In an exam question, you probably won’t need to measure the plan but you do need to figure out what the question means. Here are a few pointers:

• Width and length: If you need to find the width or length of a shape, check whether the plan already shows the measurement – if you see an arrow that goes all the way across or all the way along the shape, the number on that arrow is your width or length.

If not, you probably need to add up the component parts: find a series of arrows that go all the way across or along the shape and add them up.

• Perimeter: To find the perimeter, you need to add up all of the lengths around the edge of the shape. If any of the lengths are missing, find them by taking away the appropriate arrows from the full length.

If the perimeter has gaps, like a fence with gates, you can either leave the gaps out as you add up, or work out the whole perimeter and then take away the gaps at the end.

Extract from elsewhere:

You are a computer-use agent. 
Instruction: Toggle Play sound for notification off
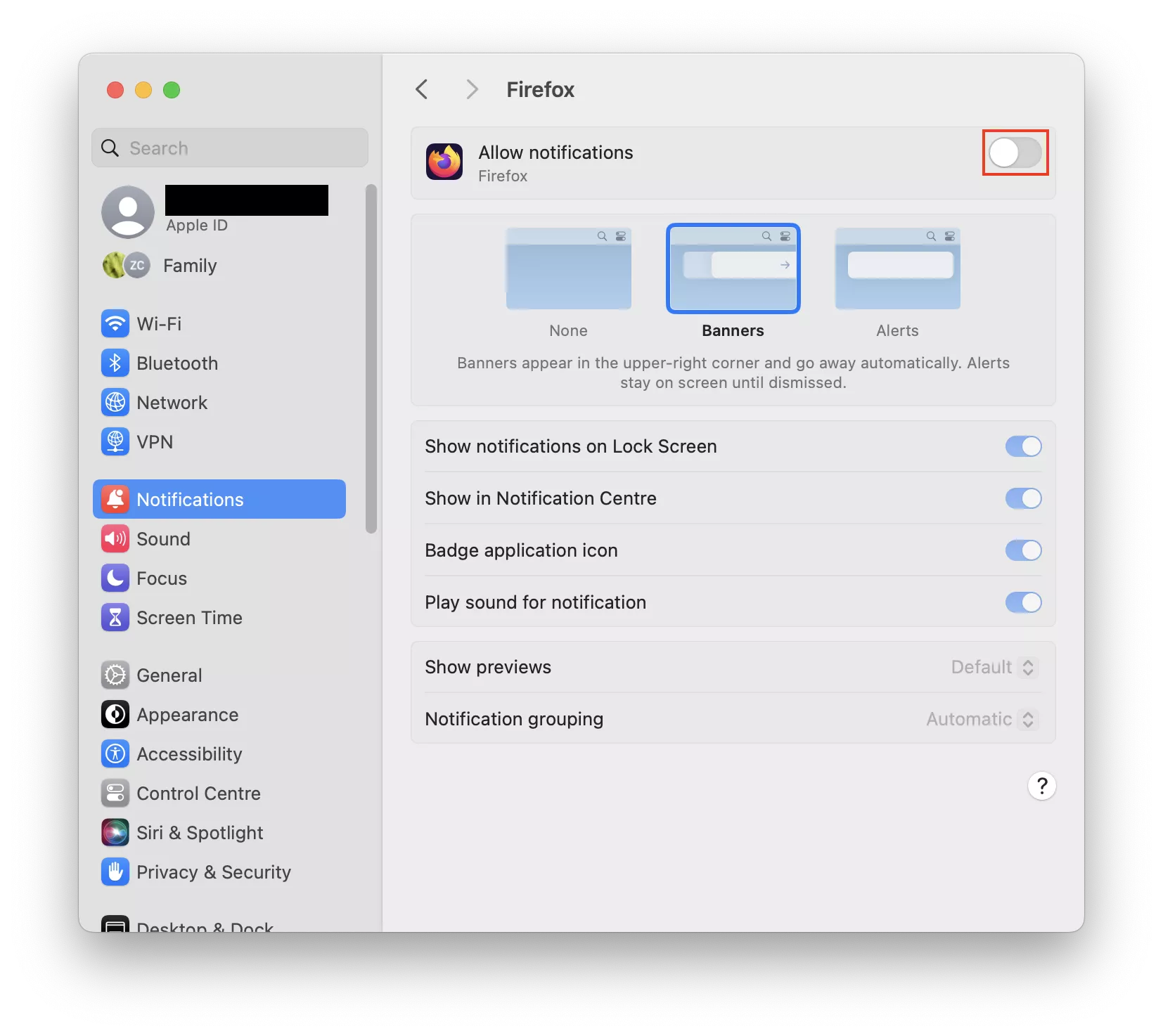[1023, 602]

• Area: To find the area of a plan, split up the shape into simpler shapes and add up the area of each shape. The total area is the sum of all the other areas. Make sure you use the same units throughout.

• Area of the walls: To work out the area of the walls, you need to work out the perimeter and times this by the height of the walls. If the walls contain doors or windows, you then need to take the area of these away from the total wall area.

• Volume: To find a volume, such as how much water you can fit in a swimming pool, you find the area and then times it by the depth of the pool.

In particularly brutal exams, the examiner may ask you to do further work, such as how many buckets of water you need to fill the swimming pool or how many tins of paint you need to cover the walls.

If this happens, don’t panic: you just divide the volume of the pool by the capacity of the bucket, or the area of the walls by the area each tin of paint covers.